Dal di dentro infatti, cioè dal cuore degli uomini, escono i propositi di male: impurità, furti, omicidi, Mar 7,21 adulteri, avidità, malvagità, inganno, dissolutezza, invidia, calunnia, superbia, stoltezza. Mar 7,22 Tutte queste cose cattive vengono fuori dall’interno e rendono impuro l’uomo». Mar 7,23 





"Dietro le regole alimentari, la motivazione prevalente non è tanto l'igiene alimentare, quanto il desiderio di separarsi da ogni impurità allo scopo di avvicinarsi al Dio santo. Gesù stabilisce una duplice distinzione. Innanzitutto, citando il profeta Isaia (cf. 29,13), oppone l'obbedienza delle labbra all'obbedienza del cuore. Una seconda distinzione è quella che oppone 1'obbedienza verso la tradizione degli uomini all'obbedienza verso il comandamento di Dio (cf. vv. 8-9).
Un esempio illustra la logica nella quale Gesù si colloca. II comandamento di Mose mette in relazione degli individui: un figlio e i suoi genitori. Esso stabilisce una catena di solidarieta. La tradizione dei farisei, afferma Gesù, ha per effetto di sospendere questa solidarietà tra gli uomini. Per illustrare le sue affermazioni, fa 1'esempio del voto di korban: ogni bene soggetto a questo voto deve essere consacrato come offerta del culto, anche ciò che potrebbe servire ad aiutare un membro della propria famiglia in difficolta, La tradizione degli uomini permette quindi che, in nome del comandamento, venga meno la relazione di solidarietà tra le persone, mentre essa era primaria nell'intenzione di Dio.
Poi Gesù chiama la folla e illustra, con una sentenza, la conseguenza antropologica e teologica della sua risposta ai farisei e agli scribi. II male non viene dall'esterno. Viene dal cuore dell'uomo. Nulla di ciò che viene dall’esterno può rendere impuro un uomo, ma e ciò che e in lui che lo rende impuro" (Curvillier, 196).
Noi cerchiamo d'incolpare sempre altri: la società, gli stranieri, la Chiesa, ma il male parte sempre dal nostro interno. 

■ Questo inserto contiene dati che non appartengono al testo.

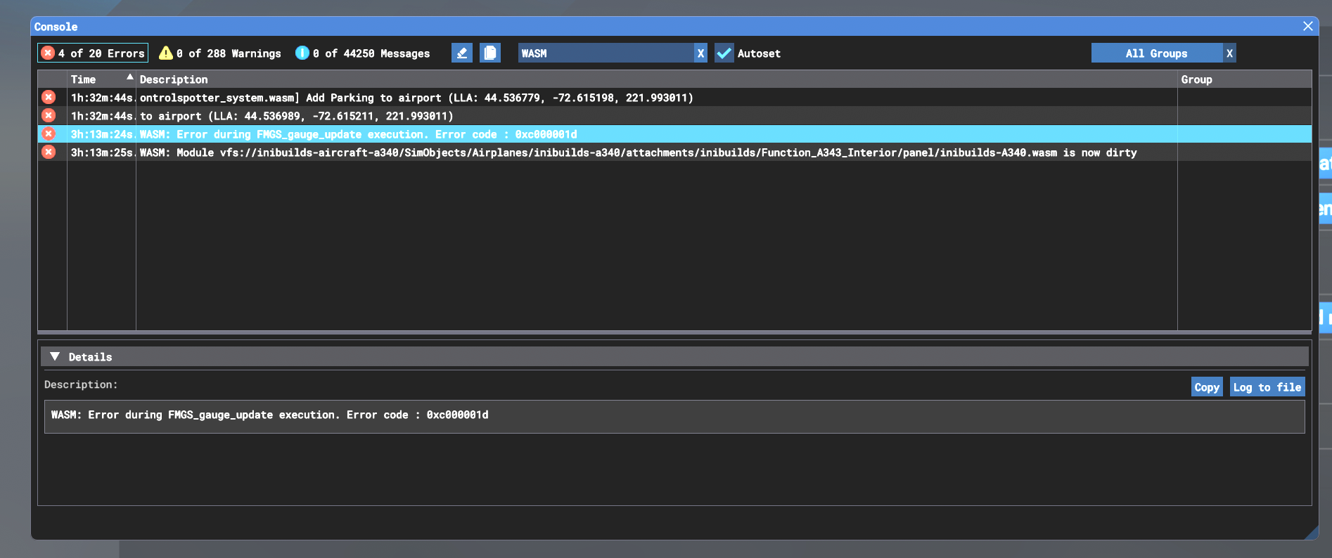Collapse the Details section

(55, 357)
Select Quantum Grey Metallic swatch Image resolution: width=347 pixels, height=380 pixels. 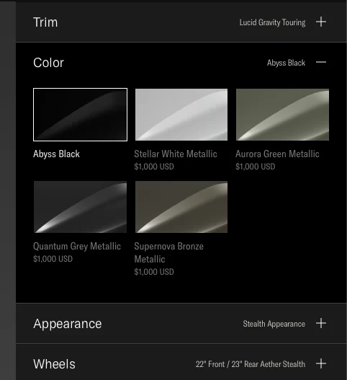point(80,207)
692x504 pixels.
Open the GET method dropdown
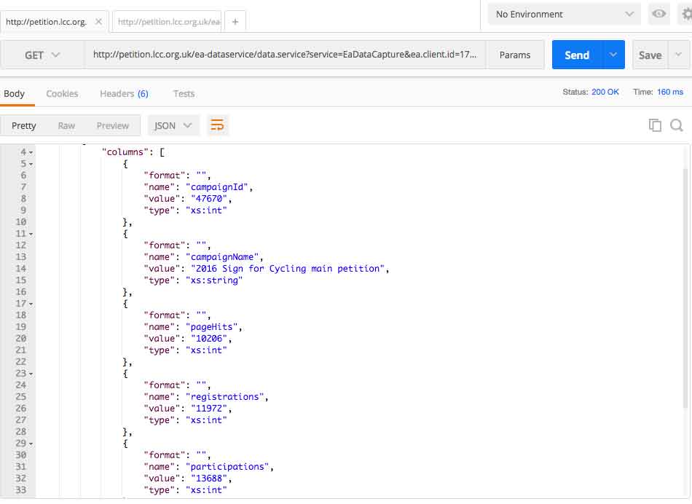(x=42, y=55)
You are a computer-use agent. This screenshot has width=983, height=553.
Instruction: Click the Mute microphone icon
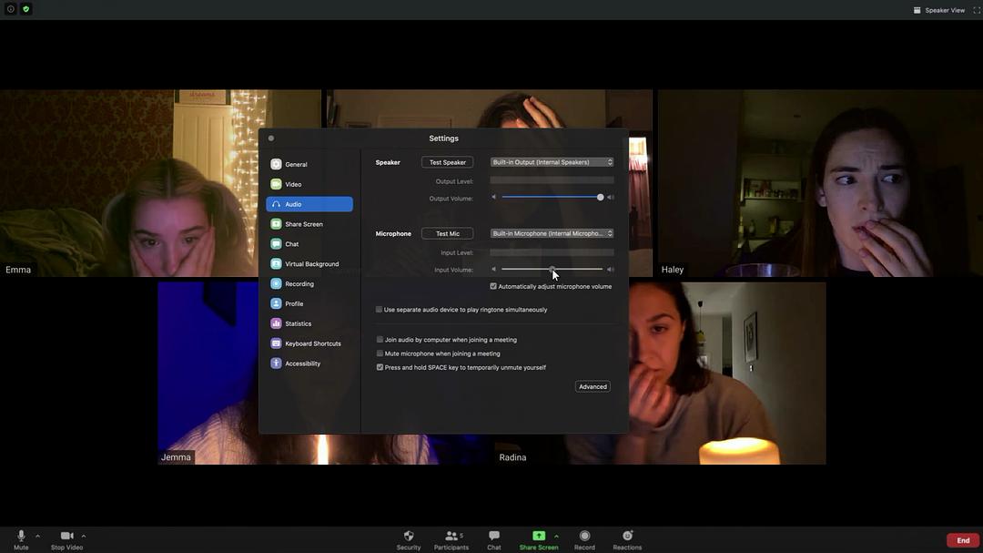tap(21, 537)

VIAGGI: da Tiro a Betsaida (7,24 ss)



Partito di là, andò nella regione di Tiro. Entrato in una casa, non voleva che alcuno lo sapesse, ma non poté restare nascosto. Mar 7,24 Una donna, la cui figlioletta era posseduta da uno spirito impuro, appena seppe di lui, andò e si gettò ai suoi piedi. Mar 7,25 Questa donna era di lingua greca e di origine siro-fenicia. Ella lo supplicava di scacciare il demonio da sua figlia. Mar 7,26 Ed egli le rispondeva: «Lascia prima che si sazino i figli, perché non è bene prendere il pane dei figli e gettarlo ai cagnolini». Mar 7,27 Ma lei gli replicò: «Signore, anche i cagnolini sotto la tavola mangiano le briciole dei figli». Mar 7,28 Allora le disse: «Per questa tua parola, va’: il demonio è uscito da tua figlia». Mar 7,29 Tornata a casa sua, trovò la bambina coricata sul letto e il demonio se n’era andato. Mar 7,30. 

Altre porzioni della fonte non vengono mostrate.